Ante todo, referiré cómo la conocí. Es el caso que otra mujer,
Marcela Fuentehonda… ¿No os acordáis? ¡Fue tan público aquello! Sí,
Celita, mi prima, a la sazón mi «doña Perpetua» (ya íbamos cansándonos
de constancia, preciso es decirlo en elogio de los dos), un día en que
nos aburríamos más de la cuenta y temblábamos ante la perspectiva de
pasarnos la tarde entera poniendo bostezos de a cuarta entre un «paloma»

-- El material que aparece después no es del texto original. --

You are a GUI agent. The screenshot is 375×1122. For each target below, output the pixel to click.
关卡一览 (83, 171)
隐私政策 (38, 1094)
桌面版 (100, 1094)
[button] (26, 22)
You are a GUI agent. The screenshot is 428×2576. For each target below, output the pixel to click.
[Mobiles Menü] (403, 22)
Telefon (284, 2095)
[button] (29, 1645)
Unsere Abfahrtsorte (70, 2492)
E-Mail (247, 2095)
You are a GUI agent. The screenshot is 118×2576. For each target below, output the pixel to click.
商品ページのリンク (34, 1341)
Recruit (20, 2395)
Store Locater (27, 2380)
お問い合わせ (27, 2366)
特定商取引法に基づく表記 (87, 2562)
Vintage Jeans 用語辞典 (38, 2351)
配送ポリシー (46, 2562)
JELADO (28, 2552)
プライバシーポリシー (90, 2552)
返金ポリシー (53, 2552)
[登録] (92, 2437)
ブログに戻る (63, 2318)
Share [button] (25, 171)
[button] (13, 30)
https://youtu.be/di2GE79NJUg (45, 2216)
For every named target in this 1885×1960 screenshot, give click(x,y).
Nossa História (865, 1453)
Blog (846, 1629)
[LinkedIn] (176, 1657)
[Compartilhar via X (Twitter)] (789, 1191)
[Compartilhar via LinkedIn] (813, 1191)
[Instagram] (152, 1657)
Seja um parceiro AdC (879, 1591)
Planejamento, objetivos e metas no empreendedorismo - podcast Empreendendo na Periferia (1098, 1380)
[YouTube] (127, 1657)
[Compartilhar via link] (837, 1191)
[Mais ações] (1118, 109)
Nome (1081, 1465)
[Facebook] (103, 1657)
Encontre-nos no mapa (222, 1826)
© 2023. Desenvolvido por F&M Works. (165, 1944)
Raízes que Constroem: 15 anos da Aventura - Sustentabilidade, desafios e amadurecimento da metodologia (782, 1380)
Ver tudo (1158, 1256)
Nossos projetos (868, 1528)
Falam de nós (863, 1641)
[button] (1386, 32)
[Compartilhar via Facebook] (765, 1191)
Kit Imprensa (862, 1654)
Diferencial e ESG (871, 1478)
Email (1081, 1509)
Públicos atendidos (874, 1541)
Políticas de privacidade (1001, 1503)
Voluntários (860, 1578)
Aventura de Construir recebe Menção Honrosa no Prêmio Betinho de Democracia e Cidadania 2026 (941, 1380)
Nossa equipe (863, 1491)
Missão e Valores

y un «mía», me propuso lo que acepté inmediatamente: ir a consultar a
una adivina, sonámbula o qué sé yo, recién llegada a París. Dicho y
hecho; nos embutimos en un simón —a esas cosas no se suele ir en coche
propio—, llegamos a la calle de la Cruz Verde, nombre fatídico que
recuerda la Inquisición, subimos una escalera destartalada y entramos en
una salita con muebles antiguos, de empalidecido damasco carmesí…
—¿Y cómo es que una hechicera parisiense se había metido en tal tugurio? —preguntamos al vizconde.
—¡Ah! Ella vivía en un hotel; pero, para mayor misterio, consultaba
en aquella casa, que desde tiempo inmemorial habitaban las brujas de
Madrid. Sí, es una morada —lo averigüé entonces— donde nunca falta quien
eche las cartas y practique los ritos quirománticos.
Soltamos la carcajada, sin que Tresmes uniese su risa a la nuestra, de un superficial escepticismo.